An exact restatement of the data below, with the pictures removed, is the required answer.

(Entries shown)
○ ○ ○ ○

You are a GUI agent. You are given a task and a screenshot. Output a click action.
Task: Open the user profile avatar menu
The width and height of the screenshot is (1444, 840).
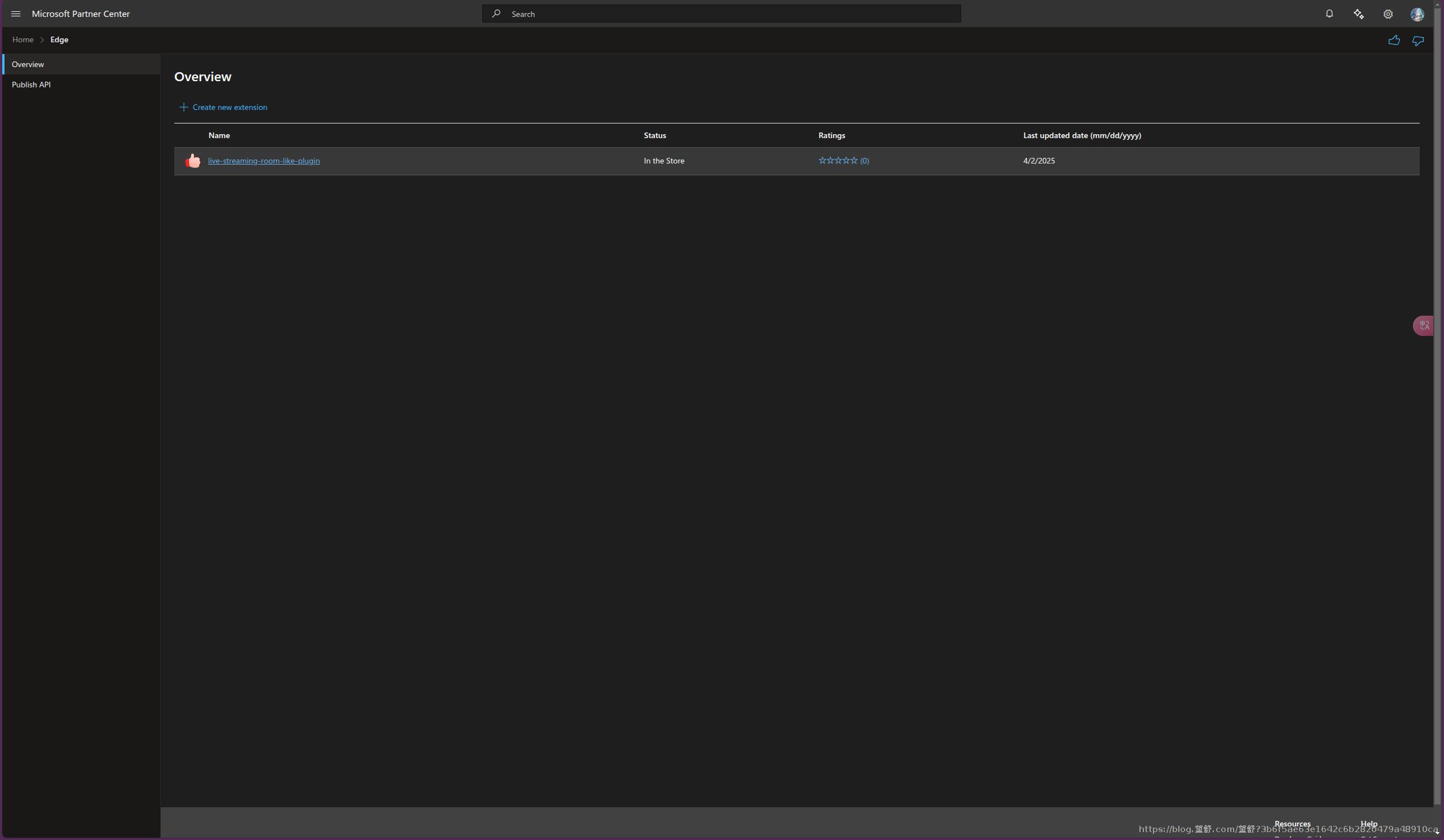click(1416, 14)
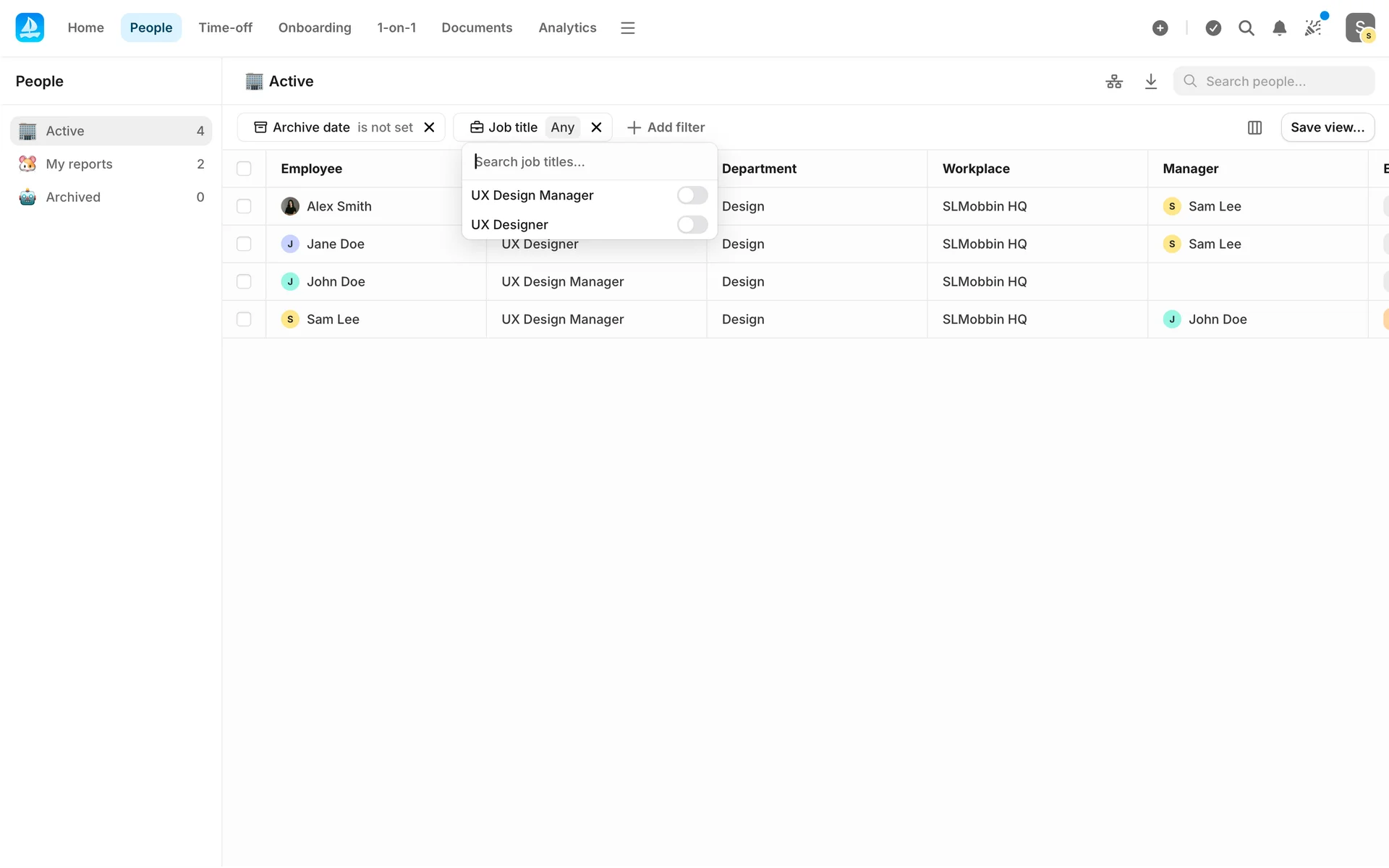Toggle the UX Design Manager filter on
The image size is (1389, 868).
point(692,195)
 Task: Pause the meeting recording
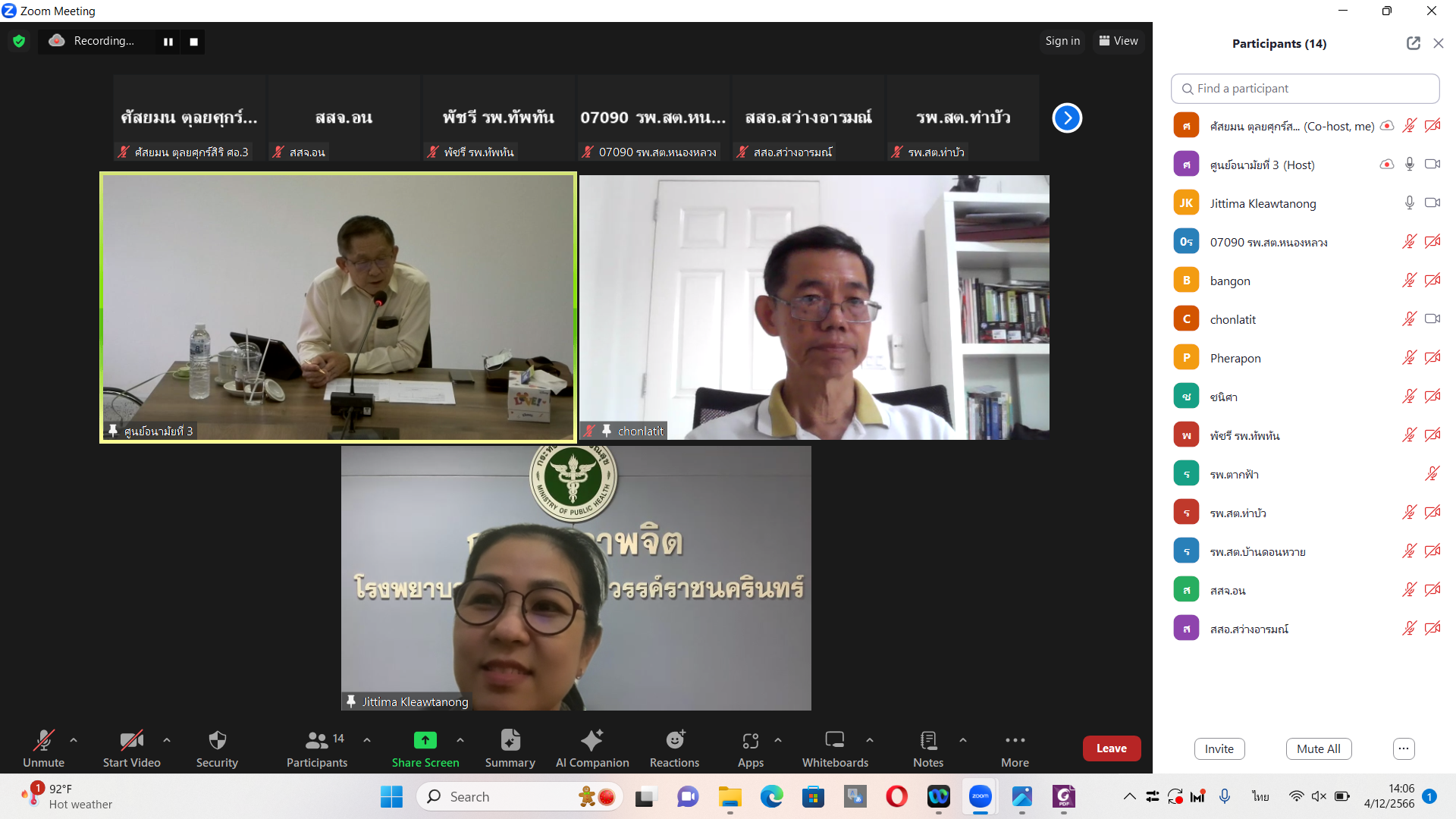[x=168, y=42]
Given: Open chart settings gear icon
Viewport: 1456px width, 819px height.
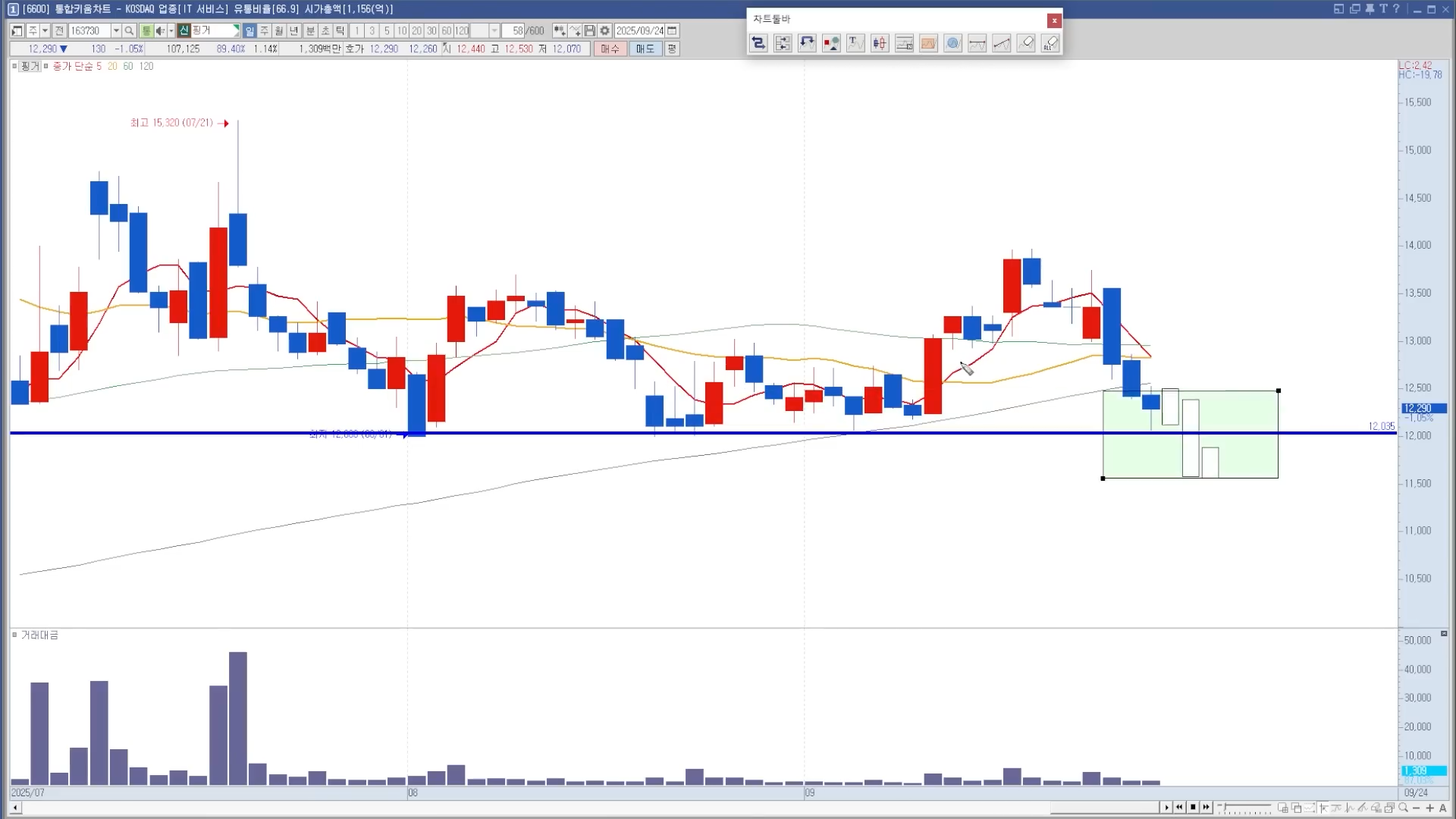Looking at the screenshot, I should (x=604, y=31).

○ ○ ○ ○

(Task result)
You are a GUI agent. You are given a task and a screenshot. Output a click action.
Task: Open the user profile avatar menu
The width and height of the screenshot is (1444, 840).
click(1416, 14)
Toggle the UX Design Manager filter on
The image size is (1389, 868).
point(692,195)
 Task: Pause the meeting recording
[x=168, y=42]
Given: Open chart settings gear icon
Viewport: 1456px width, 819px height.
Looking at the screenshot, I should (x=604, y=31).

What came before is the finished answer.